## BEGIN Exercise inputs
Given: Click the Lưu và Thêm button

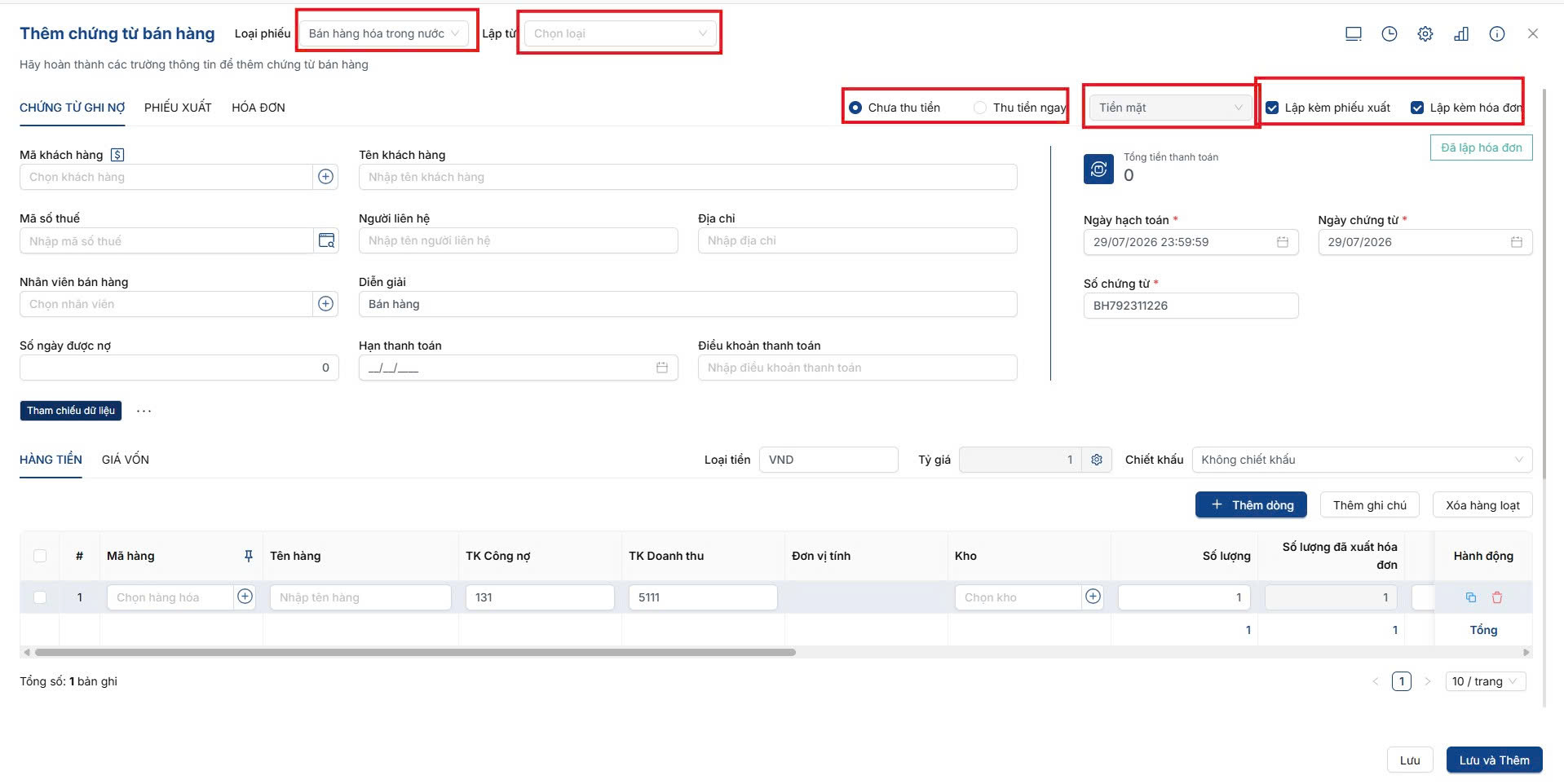Looking at the screenshot, I should point(1494,760).
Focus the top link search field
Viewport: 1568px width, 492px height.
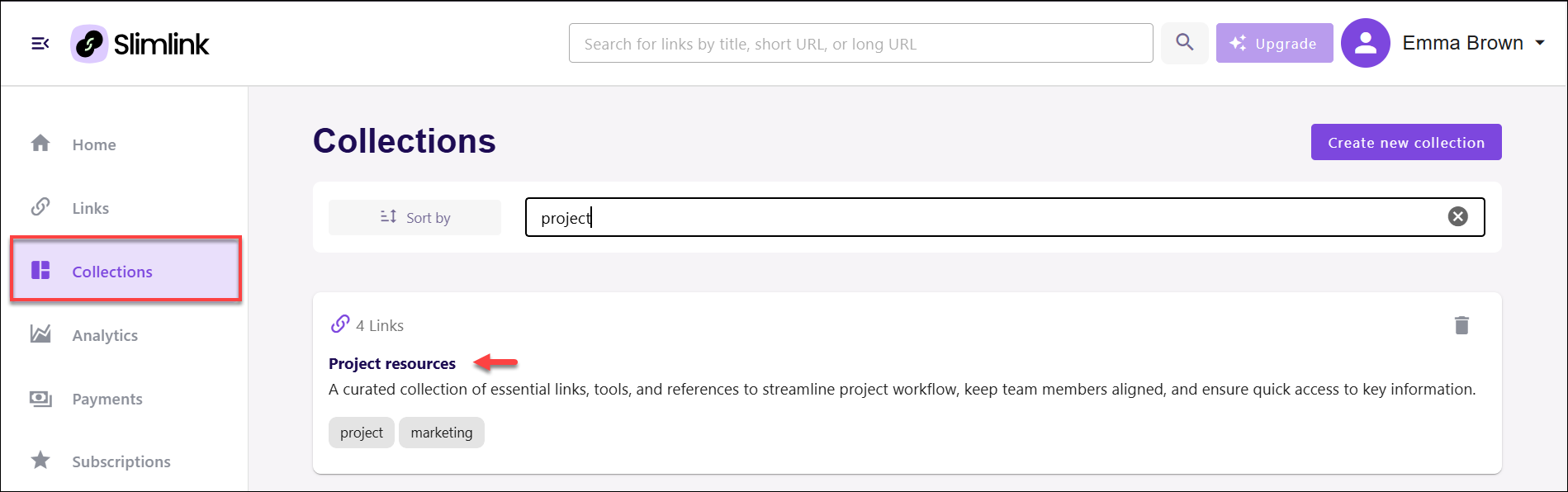coord(860,44)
## END Exercise inputs
_Problem details_
Output everything from the line containing "Focus the top link search field" down to the last line of the items as a JSON list of strings, one per line, skipping blank lines and omitting the pictures.

_Solution_
[
  "Focus the top link search field",
  "Viewport: 1568px width, 492px height.",
  "coord(860,44)"
]